Peran Strategis CSO dalam Pengembangan Energi Terbarukan Melalui Green Climate Fund
Dengarkan audionya:
Indonesia telah meratifikasi Paris Agreement dan berkomitmen untuk menurunkan emisi Gas Rumah Kaca (GRK) pada tahun 2030 sebesar 29% atas upaya sendiri dan hingga 41% dengan bantuan dan kerjasama internasional. Tentunya pemerintah tidak bisa bekerja sendiri, peran serta non-state actors juga sangat besar. Non-state actors juga dapat mengakses pendanaan internasional, untuk mencapai target NDC Indonesia, melalui pendanaan Green Climate Fund (GCF).
Untuk lebih menyebarluaskan pengetahuan mengenai pendanaan GCF, Pusat Kebijakan Pembiayaan Perubahan Iklim dan Multilateral Badan Kebijakan Fiskal (PKPPIM-BKF) bekerja sama dengan Hivos, menyelenggarakan CSO Learning Forum pada tanggal 30 Juli 2019. Acara ini dihadiri oleh sekitar 40 perwakilan CSO di Jakarta, yang bekerja di isu energi terbarukan dan juga gender. CSO yang hadir diharapkan juga bisa memberikan masukan terhadap peran CSO dalam pendanaan GCF. Bukan hanya untuk mengakses pendanaannya, tapi juga mengawal implementasi dari kegiatan-kegiatan GCF di Indonesia.
Acara dibuka oleh Kepala PKPPIM, Adi Budiarso, yang menekankan agar Indonesia dapat mengejar ketinggalan dalam pembangunan energi terbarukan. Peran CSO menjadi penting karena dapat membantu pemerintah dalam mengadvokasikan program GCF dan bekerja sama untuk memastikan kegiatan-kegiatan yang didanai oleh GCF tepat diimplementasi sesuai sasaran dan tujuannya. Lebih lanjut lagi ia menjelaskan, dalam pendanaan GCF, CSO memiliki beberapa peran strategis yaitu sebagai Accredited Entity/AE (lembaga terakreditasi), duta GCF untuk mengadvokasi GCF ke banyak pihak, Implementing Entity/Project Proponent dengan mengembangkan aktivitas atau proyek, dan sebagai strategic partner.

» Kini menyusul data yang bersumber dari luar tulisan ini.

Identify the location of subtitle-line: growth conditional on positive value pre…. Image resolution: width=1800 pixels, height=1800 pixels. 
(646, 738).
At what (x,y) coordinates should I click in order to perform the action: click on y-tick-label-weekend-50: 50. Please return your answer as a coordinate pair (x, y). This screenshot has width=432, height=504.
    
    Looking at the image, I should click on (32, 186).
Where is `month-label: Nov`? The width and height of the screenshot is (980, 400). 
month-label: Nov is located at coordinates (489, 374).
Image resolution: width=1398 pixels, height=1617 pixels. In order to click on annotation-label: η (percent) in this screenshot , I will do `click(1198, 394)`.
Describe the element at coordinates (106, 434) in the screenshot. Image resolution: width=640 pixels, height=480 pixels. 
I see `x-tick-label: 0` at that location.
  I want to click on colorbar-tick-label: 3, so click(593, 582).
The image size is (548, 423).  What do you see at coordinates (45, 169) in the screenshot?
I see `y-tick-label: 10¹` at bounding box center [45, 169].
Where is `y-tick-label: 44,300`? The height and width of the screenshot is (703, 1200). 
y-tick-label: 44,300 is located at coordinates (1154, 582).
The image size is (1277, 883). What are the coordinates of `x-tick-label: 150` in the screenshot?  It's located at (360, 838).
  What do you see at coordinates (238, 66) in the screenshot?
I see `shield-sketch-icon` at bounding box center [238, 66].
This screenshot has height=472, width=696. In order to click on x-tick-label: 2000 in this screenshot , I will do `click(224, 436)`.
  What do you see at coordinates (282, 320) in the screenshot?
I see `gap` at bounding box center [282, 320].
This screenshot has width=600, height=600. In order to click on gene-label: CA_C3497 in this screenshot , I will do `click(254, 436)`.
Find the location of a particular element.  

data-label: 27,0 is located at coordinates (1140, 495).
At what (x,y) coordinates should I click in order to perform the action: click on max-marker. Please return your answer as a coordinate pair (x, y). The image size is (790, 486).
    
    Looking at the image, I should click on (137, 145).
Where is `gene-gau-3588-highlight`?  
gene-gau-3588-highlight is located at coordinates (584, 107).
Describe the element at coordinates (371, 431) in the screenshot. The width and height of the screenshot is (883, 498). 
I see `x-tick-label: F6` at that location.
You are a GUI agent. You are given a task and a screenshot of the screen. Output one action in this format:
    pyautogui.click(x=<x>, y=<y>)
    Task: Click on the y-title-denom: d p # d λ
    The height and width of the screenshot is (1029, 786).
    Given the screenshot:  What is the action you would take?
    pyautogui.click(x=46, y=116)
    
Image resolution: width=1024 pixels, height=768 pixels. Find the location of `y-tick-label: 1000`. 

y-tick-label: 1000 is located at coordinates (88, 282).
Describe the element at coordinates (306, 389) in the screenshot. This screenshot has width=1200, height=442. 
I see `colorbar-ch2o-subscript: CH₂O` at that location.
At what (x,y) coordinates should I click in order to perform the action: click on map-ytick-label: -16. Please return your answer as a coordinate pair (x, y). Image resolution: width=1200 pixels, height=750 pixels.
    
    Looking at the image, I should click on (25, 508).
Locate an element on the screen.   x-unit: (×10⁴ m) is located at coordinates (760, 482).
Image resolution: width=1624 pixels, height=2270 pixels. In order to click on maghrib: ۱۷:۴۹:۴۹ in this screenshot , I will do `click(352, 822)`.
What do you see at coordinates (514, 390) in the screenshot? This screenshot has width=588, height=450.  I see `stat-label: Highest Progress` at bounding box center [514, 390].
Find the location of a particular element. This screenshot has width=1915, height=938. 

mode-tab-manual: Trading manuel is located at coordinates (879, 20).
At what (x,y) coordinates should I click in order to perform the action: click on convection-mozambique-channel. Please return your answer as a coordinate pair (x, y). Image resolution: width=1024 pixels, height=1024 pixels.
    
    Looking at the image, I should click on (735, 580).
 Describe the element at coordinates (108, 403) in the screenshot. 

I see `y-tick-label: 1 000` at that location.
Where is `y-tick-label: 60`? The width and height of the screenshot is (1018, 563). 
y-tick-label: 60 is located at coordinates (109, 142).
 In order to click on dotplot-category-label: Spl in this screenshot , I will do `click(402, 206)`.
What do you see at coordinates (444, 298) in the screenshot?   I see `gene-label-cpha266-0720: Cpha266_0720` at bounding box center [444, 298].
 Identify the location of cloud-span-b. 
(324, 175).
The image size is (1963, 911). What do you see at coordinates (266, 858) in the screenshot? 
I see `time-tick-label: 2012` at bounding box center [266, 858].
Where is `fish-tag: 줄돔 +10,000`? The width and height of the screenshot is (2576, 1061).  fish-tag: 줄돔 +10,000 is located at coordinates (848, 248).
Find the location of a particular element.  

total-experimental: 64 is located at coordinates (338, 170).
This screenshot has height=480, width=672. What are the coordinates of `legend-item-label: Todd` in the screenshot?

GCF sudah seharusnya menjadi pendanaan yang berbeda dengan pendanaan lainnya. Itu sebabnya, pilihan instrument pendanaan yang ditawarkan oleh GCF menjadi beragam. Misalnya berupa grant, reimbursable grant, enquity, loan ataupun soft loan. Inovasi pendanaan dan business model masih bisa disesuaikan, selama pengaju proposal memberikan argumen yang kuat mengenai inovasi tersebut, serta menyertakan baseline data yang relevan dalam proposal. Diharapkan dengan mekanisme dan skala pendanaan yang beragam, dana GCF dapat menjangkau lebih banyak proyek energi, termasuk untuk pengusaha skala kecil, menengah, serta CSO.
Country ownership juga menjadi fokus GCF dan prinsip yang paling fundamental. GCF ingin agar proyek-proyek yang akan didanai sesuai dengan prioritas pembangunan nasional dan dibutuhkan negara; bukan hanya pemerintah, tetapi juga pemangku kepentingan lain. Di sinilah CSO juga berperan penting untuk memastikan country ownership terakomodasi. CSO juga didorong untuk membangun institutional framework GCF secara bersama. Hal ini dilakukan agar para pemangku kepentingan dari berbagai macam kalangan, dapat berkumpul dan menyepakati beberapa hal yang merefleksikan prinsip country ownership. Country ownership juga tidak seharusnya ditakar melalui co-financing. Walau demikian, beberapa proposal GCF yang lalu seperti memiliki konsep, bahwa proposal yang diajukan tidak dapat diterima jika pengembang proyek tidak dapat menyediakan co-financing dalam jumlah yang besar. Mengenai co-financing ini memang belum diatur lebih jauh oleh GCF.
GCF sebenarnya diharapkan dapat menjadi lembaga pendanaan yang berbeda dengan yang lembaga pendanaan yang lain. Hal ini disebabkan karena GCF diinginkan untuk menjadi lembaga pendanaan yang dapat mendanai program-program yang memiliki risiko tinggi, di mana lembaga lainnya tidak dapat menyalurkan dana-dana untuk kegiatan-kegiatan dengan risiko tinggi.